Foreign Technology Collaboration - Royalty Payment - Liberalisation

 

A.P. (DIR Series) (2003-2004) Circular No. 5, Dated 21-7-2003, issued by Exchange Control Department, RBI

Attention of authorised dealers is drawn to the Government policy on payment of royalty under Foreign Technology Collaboration. Presently, only wholly owned subsidiaries are allowed to pay royalty to offshore parent companies abroad without any restriction on the duration of payment under the automatic route.

2.         With a view to further liberalising the foreign technology collaboration agreement policy and extending a uniform policy dispensation, Government of India has issued a Press Note No. 2 (2003 Series) dated June 24, 2003 (copy enclosed), in terms of which all companies, irrespective of the extent of foreign equity in the shareholding, who have entered into foreign technology collaboration agreements may henceforth be permitted on the automatic approval route to make royalty payments at 8% on exports and 5% on domestic sales without any restriction on the duration of royalty payments.
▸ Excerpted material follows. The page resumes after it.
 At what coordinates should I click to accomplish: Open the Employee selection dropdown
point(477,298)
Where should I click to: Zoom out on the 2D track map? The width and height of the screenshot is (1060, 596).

3.         All cases of payment of royalty under the automatic route will continue to require prior registration with Reserve Bank in terms of Rule 5, read with item 14 of Schedule III of the Foreign Exchange Management (Current Account Transactions) Rules, 2000 as notified under the Notification No. G.S.R. 381(E), dated May 3, 2000 of the Government of India.

4.         The ceiling on payment of lumpsum fee/royalty on the automatic route would continue to apply in all cases.

5.         Authorised dealers may bring the contents of this circular to the notice of their constituents concerned.

6.         The directions contained in the circular have been issued under section 10(4) and section 11(1) of the Foreign Exchange Management Act, 1999 (42 of 1999).